##### Excerpt to read

The Making of God’s Work
In Rehearsal

The Making of God’s Work

God’s Work began in a storytelling circle at our theater on Chicago’s northwest side, a space that is equal parts creative laboratory and second home for APTP’s youth ensemble members and adult artists alike.

Like all of APTP’s original plays, God’s Work is inspired by a true story. APTP has honed the ability to establish a safe environment in which people – adults as often as youth – feel comfortable sharing precious parts of their lives and trusting us to bring those experiences to the stage. Sometimes we gather these stories through ethnographic projects that take us to communities throughout Chicago. That was the case with Home/Land (2012-13) and I Will Kiss These Walls (2013), which uncovered stories about the human cost of immigration policy and the housing crisis.

Our journey toward God’s Work started when a 14 year-old ensemble member shared this striking fragment of her personal history: “I learned to love when I was ten years old. I learned to see, to hear, to touch…I learned to love.” As poetic as this sounded, all of us present heard in Rachel’s voice that she meant it literally. We – the youth and adult artists of Albany Park Theater Project – wanted to learn more. That led to a series of interviews, conducted by a mix of youth ensemble members and adult APTP artists.

##########
##### Data extracts

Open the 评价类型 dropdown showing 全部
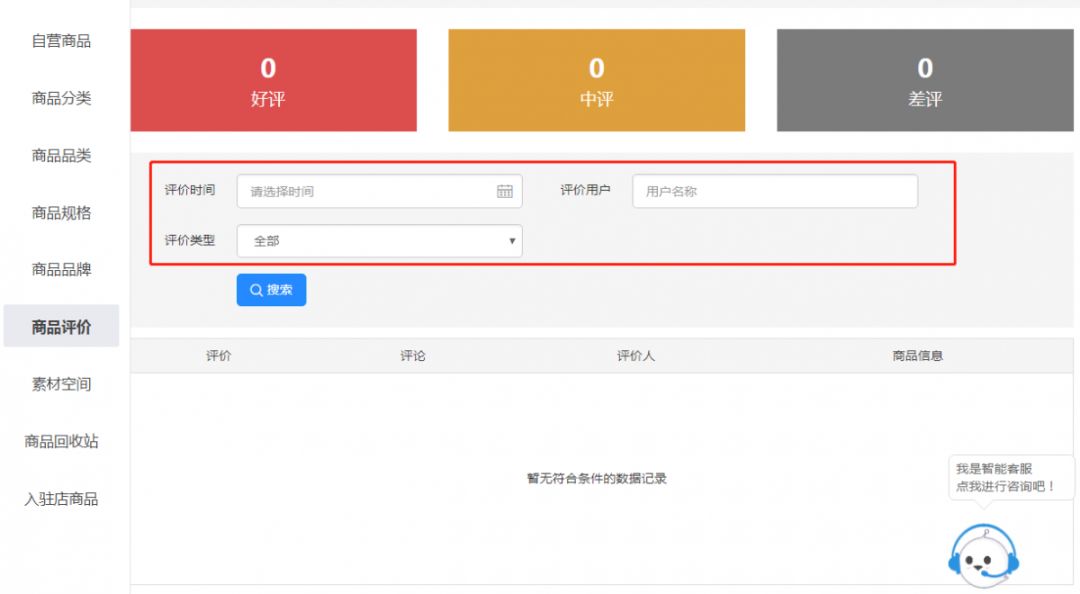 [378, 241]
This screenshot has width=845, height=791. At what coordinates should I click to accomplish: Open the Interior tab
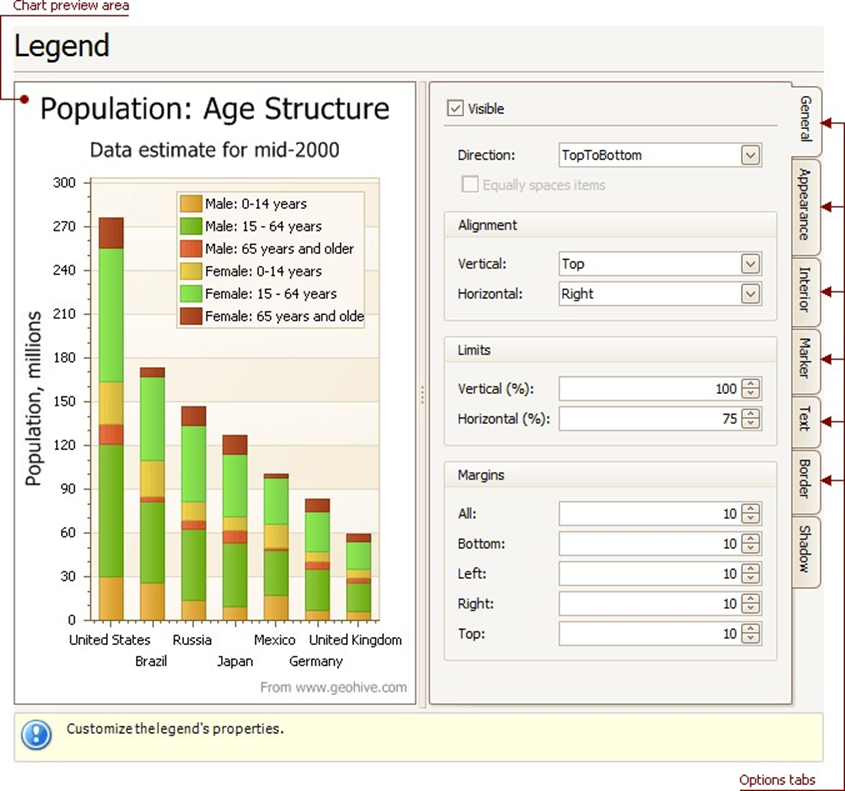[x=805, y=291]
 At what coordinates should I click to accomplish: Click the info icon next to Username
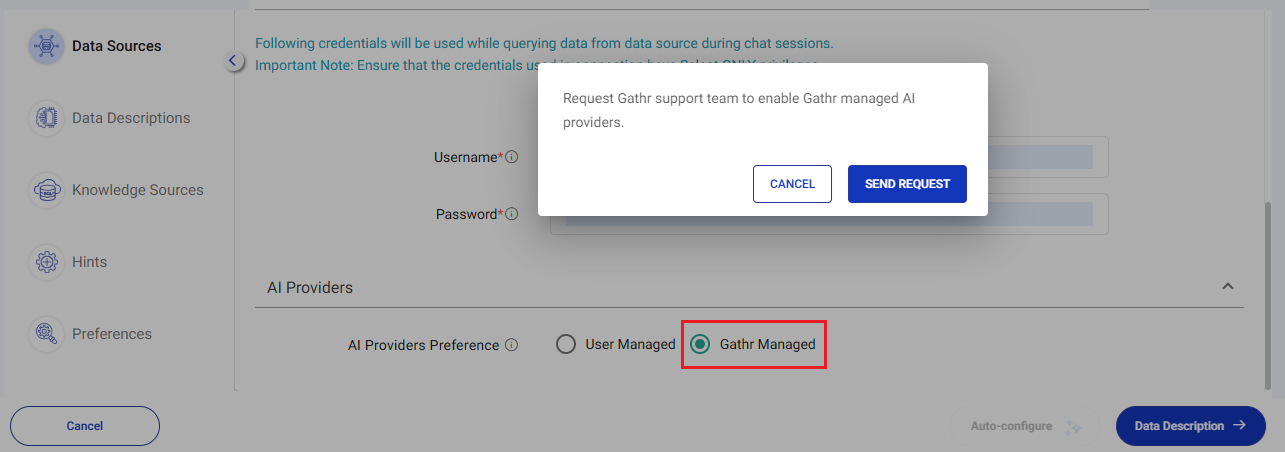(x=512, y=157)
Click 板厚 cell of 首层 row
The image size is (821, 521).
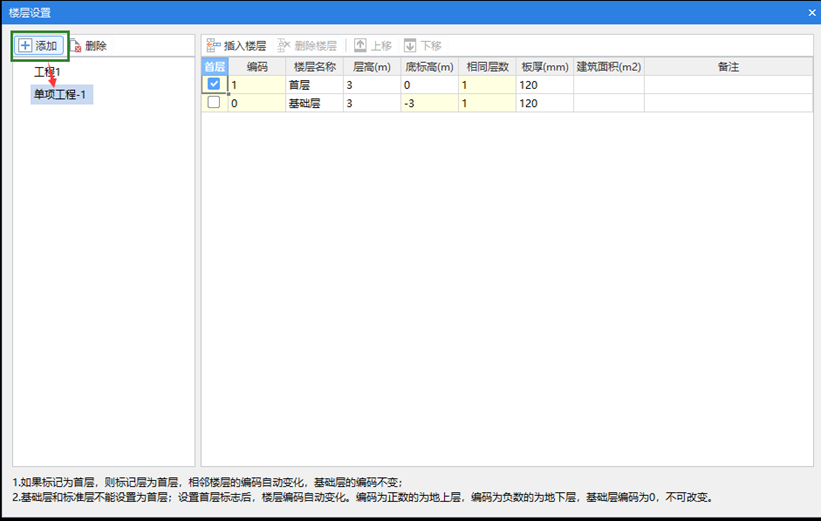coord(544,85)
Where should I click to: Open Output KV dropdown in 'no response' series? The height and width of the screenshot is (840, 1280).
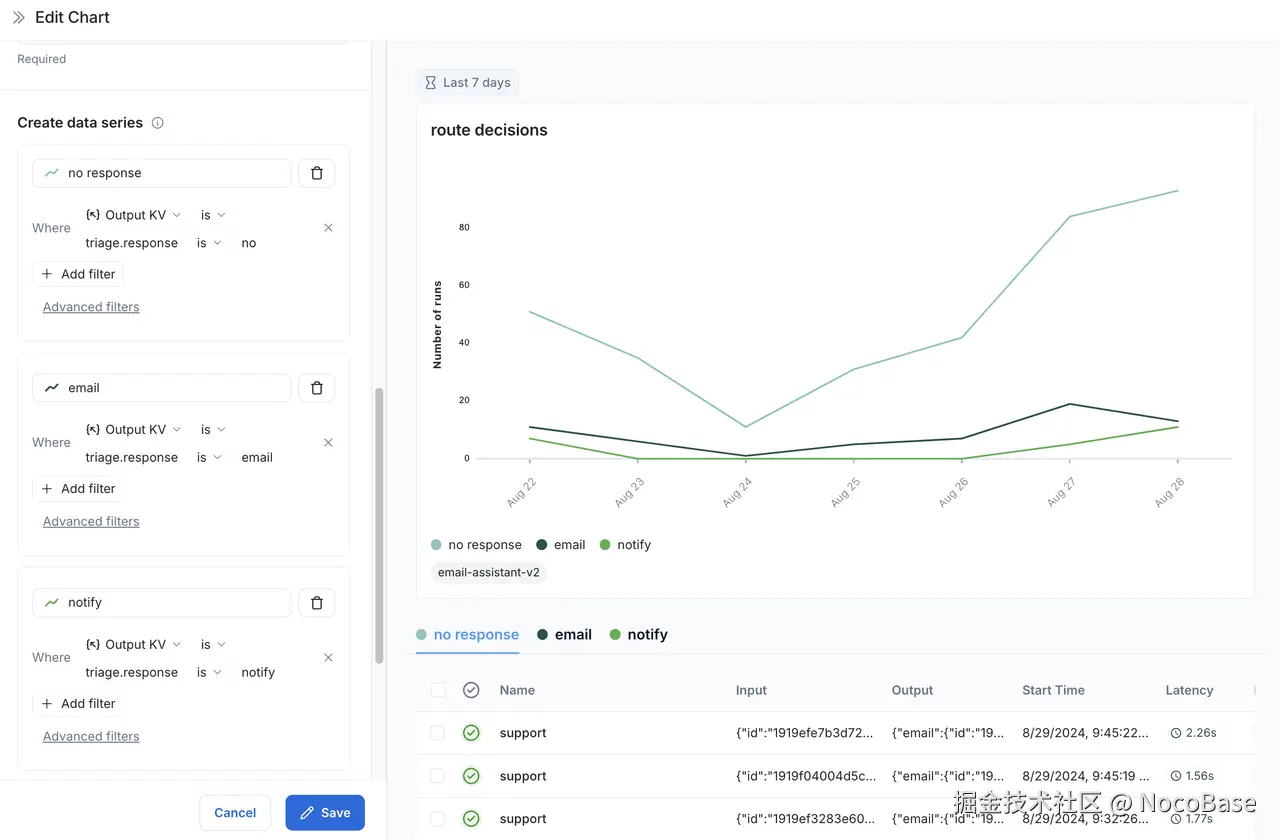[x=134, y=215]
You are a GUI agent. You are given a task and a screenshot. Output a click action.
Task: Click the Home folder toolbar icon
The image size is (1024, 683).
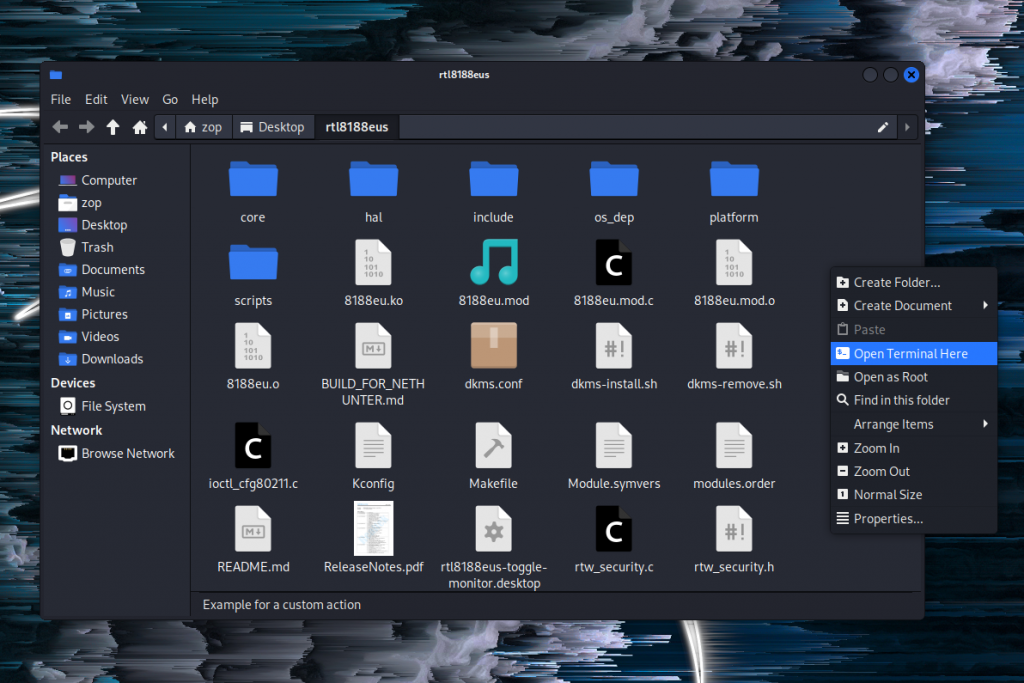(140, 127)
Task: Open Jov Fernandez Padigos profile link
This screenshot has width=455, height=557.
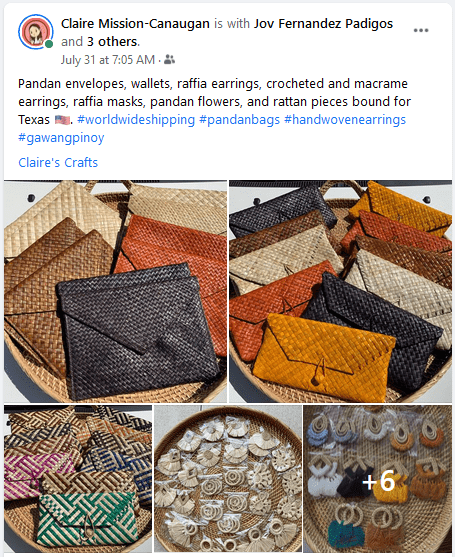Action: click(x=323, y=23)
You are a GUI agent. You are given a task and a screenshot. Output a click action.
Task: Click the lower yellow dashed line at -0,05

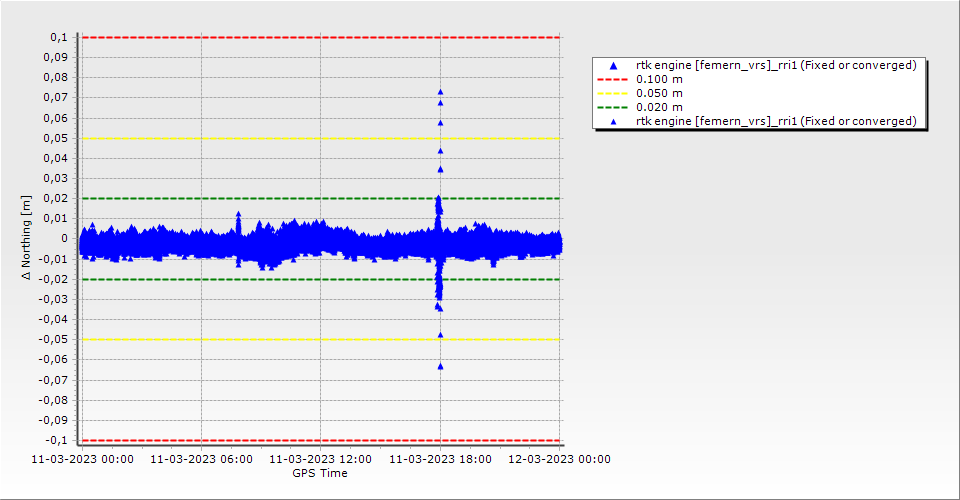(x=300, y=339)
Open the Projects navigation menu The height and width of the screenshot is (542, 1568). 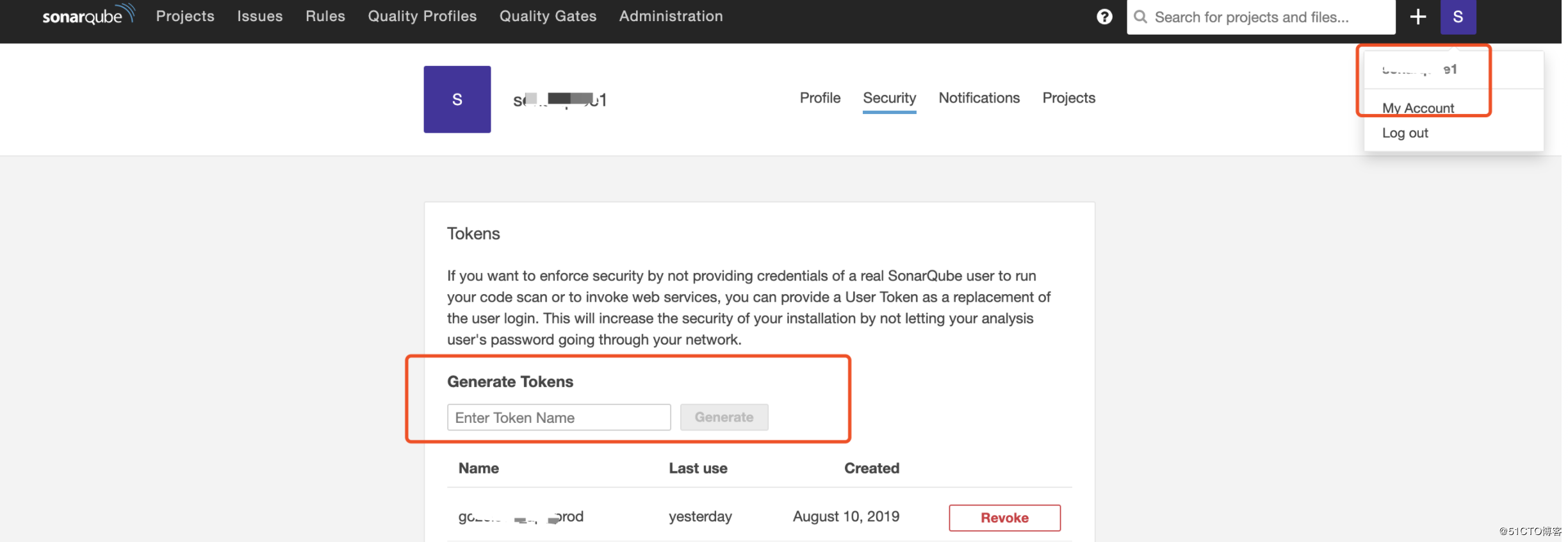185,16
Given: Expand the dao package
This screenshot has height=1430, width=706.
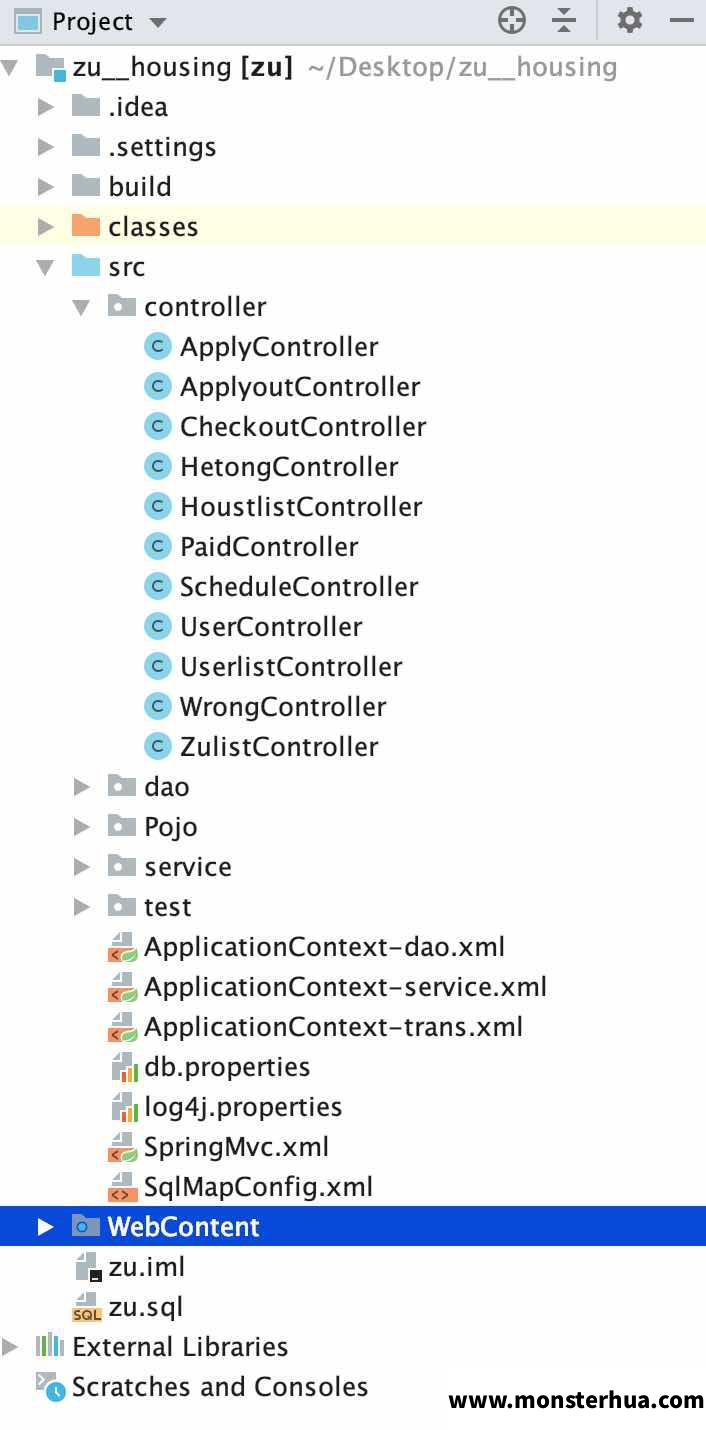Looking at the screenshot, I should point(82,787).
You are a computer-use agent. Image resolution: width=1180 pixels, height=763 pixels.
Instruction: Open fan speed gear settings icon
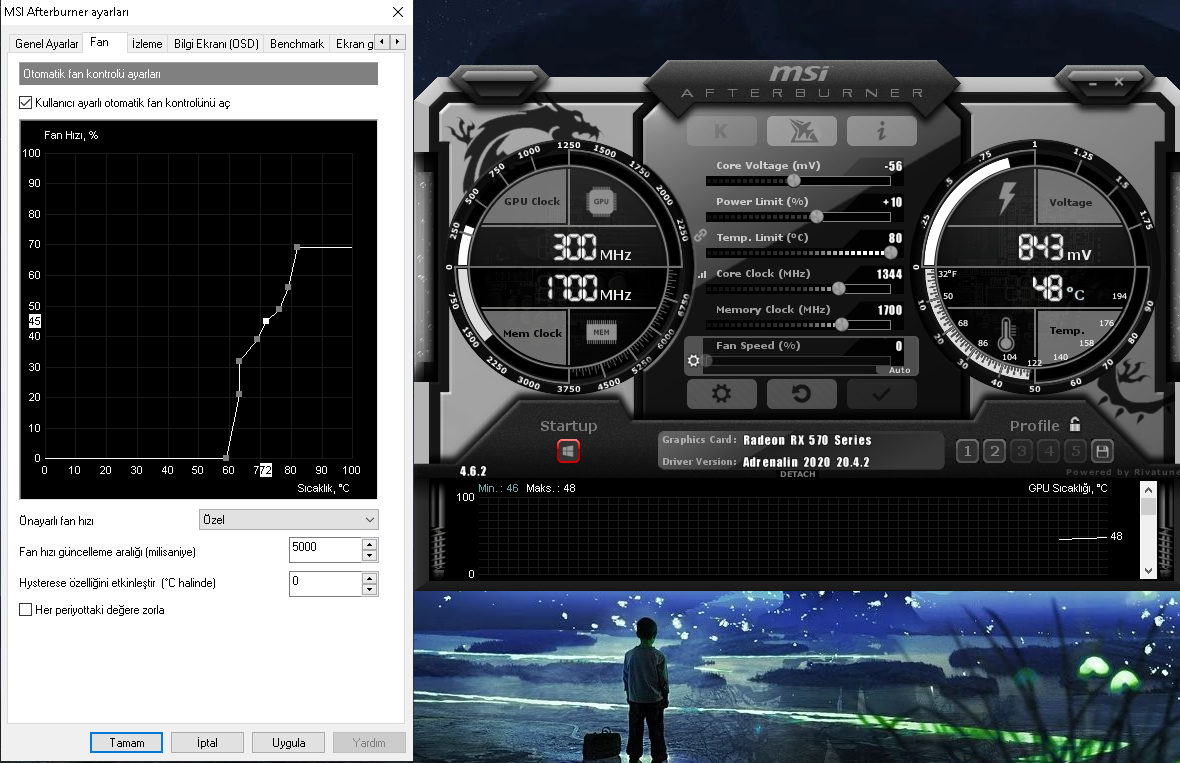(694, 360)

##########

Task requirements:
a) In the piece on the making of God’s Work, rewrite the part from "God’s Work began in" to "adult artists alike.", putting "writing workshop" in place of "storytelling circle".
b) Translate this sentence from the piece on the making of God’s Work into Spanish: "Like all of APTP’s original plays, God’s Work is inspired by a true story."
c) Pick up the piece on the making of God’s Work after its last sentence and keep it going.
The records don't matter here.

Answers per task:
a)
God’s Work began in a writing workshop at our theater on Chicago’s northwest side, a space that is equal parts creative laboratory and second home for APTP’s youth ensemble members and adult artists alike.

b) Como todas las obras originales de APTP, God’s Work está inspirada en una historia real.

c)
Inspired by those interviews, God’s Work was devised collaboratively by APTP’s youth ensemble and professional artistic team, which boasts some of the finest theater artists in Chicago. While this process isn’t the typical journey to the stage for most plays, it is our normal way of working at APTP. Our plays have no single author. Indeed, an APTP project often has no script for many months, as the company collectively generates volumes of possible text, movement, and music.

During the devising process, we explored how Rachel’s story might work as theater. At each workshop, APTP’s adult directing team gave youth ensemble members creative assignments that asked them to envision different parts of the story on stage. Some assignments called for actors to spontaneously improvise a scene from the story. Other assignments gave small groups of actors a set amount of time to conceive an idea and rehearse it into a rough-draft performance, with each group sharing its work at day’s end. In keeping with APTP’s multidisciplinary aesthetic, some assignments asked actors to focus on text, some on movement, some on sound, some on a combination. Typically, multiple groups worked simultaneously on the same assignment. At the end of the day – after seeing several possible approaches to a scene, theme, or challenge – directors and actors would talk together: about what elements of each group’s work best told Rachel’s story, about what elements were most exciting theatrically, and about where to go next.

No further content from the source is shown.